#### RECORD SET

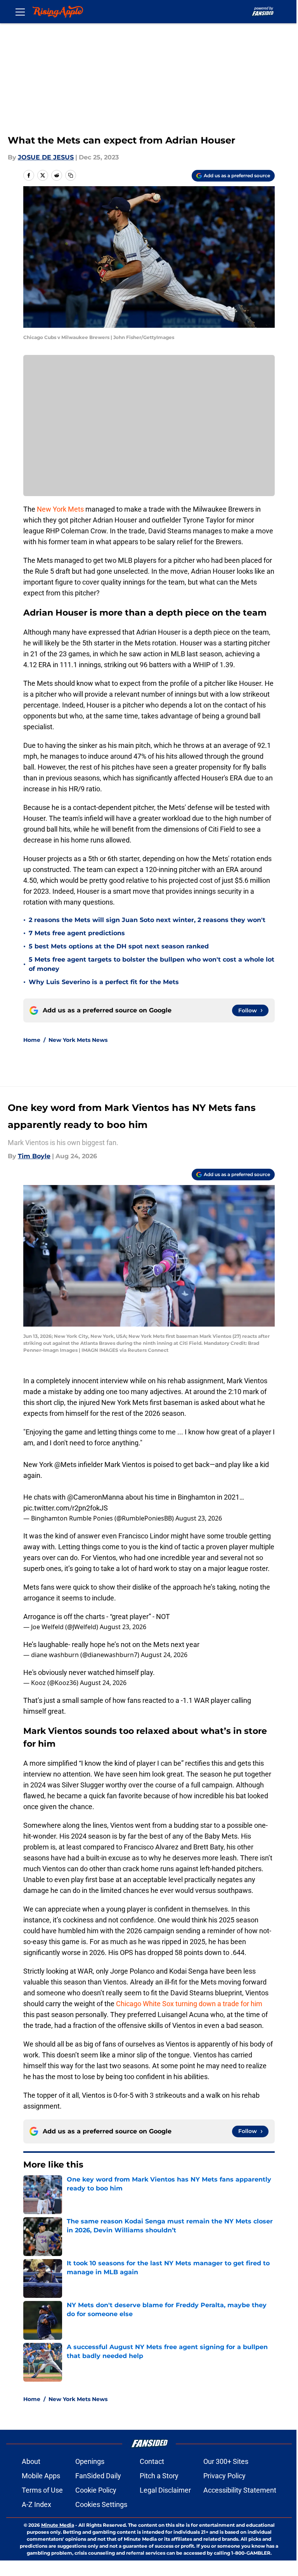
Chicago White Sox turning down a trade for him (189, 2004)
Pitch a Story (159, 2476)
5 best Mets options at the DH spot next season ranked (119, 946)
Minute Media (57, 2525)
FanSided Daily (98, 2476)
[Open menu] (20, 11)
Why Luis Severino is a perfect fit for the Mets (104, 982)
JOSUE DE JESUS (46, 157)
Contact (152, 2461)
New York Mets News (78, 1039)
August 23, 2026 (198, 1518)
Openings (89, 2461)
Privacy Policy (224, 2476)
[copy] (70, 175)
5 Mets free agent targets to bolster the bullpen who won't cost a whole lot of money (151, 964)
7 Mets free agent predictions (77, 933)
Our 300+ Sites (225, 2461)
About (31, 2461)
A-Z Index (36, 2504)
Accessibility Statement (239, 2490)
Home (31, 1039)
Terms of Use (42, 2490)
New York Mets (60, 509)
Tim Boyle (34, 1156)
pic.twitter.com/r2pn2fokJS (65, 1508)
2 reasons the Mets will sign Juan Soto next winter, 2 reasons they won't (147, 920)
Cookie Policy (95, 2490)
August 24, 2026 (164, 1654)
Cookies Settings (101, 2504)
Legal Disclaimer (165, 2490)
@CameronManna (95, 1497)
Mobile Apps (41, 2476)
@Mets (65, 1464)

#### THE TASK
Where the word "agent" appears in a line of the entries above, count that line; give only the number.

#### EXPECTED OUTPUT
2